Formed from the breakup of Ma Bell more than 40 years ago, Verizon's not really a fast-growth company anymore. Q3 sales grew only 1.5% year over year. Still, Verizon delivered impressive earnings growth.

Generally accepted accounting principles (GAAP) profits grew 50% to $1.17 per share. (The $1.21 was a non-GAAP number.) Free cash flow through the year's first nine months grew 9% to stand now at $15.8 billion.

Credit Verizon's broadband business for this growth: Broadband net additions hit 306,000. The wireless phone business shrank slightly, with postpaid contracts falling a net 7,000 customers. Prepaid customers helped make up the difference, growing by 47,000.

Is Verizon stock a buy?

Verizon said total wireless revenue will still end up growing this year, too, rising perhaps 2% or even 2.8% through year-end. And free cash flow for the year could reach anywhere from $19.5 billion to $20.5 billion.

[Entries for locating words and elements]
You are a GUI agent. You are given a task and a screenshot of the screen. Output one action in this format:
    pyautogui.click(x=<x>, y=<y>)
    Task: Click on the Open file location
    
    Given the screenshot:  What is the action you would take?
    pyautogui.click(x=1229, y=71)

**The tasks:**
1. Write out the Verizon earnings excerpt between "Generally accepted accounting" and "growing by 47,000.", inclusive.
2. For each statement, answer yes or no according to the Verizon earnings excerpt, and quote the words from the excerpt that decide it. (a) Verizon's Q3 sales grew 1.5% year over year. (b) Verizon's postpaid contracts grew by 47,000 customers. (c) Verizon expects free cash flow for the year of up to $20.5 billion.
3. Translate this sentence from the Verizon earnings excerpt into Spanish: "Prepaid customers helped make up the difference, growing by 47,000."

**Answers per task:**
1.
Generally accepted accounting principles (GAAP) profits grew 50% to $1.17 per share. (The $1.21 was a non-GAAP number.) Free cash flow through the year's first nine months grew 9% to stand now at $15.8 billion.

Credit Verizon's broadband business for this growth: Broadband net additions hit 306,000. The wireless phone business shrank slightly, with postpaid contracts falling a net 7,000 customers. Prepaid customers helped make up the difference, growing by 47,000.

2.
(a) Yes: "Q3 sales grew only 1.5% year over year."
(b) No: "with postpaid contracts falling a net 7,000 customers."
(c) Yes: "free cash flow for the year could reach anywhere from $19.5 billion to $20.5 billion."

3. Los clientes de prepago ayudaron a compensar la diferencia, con un aumento de 47.000.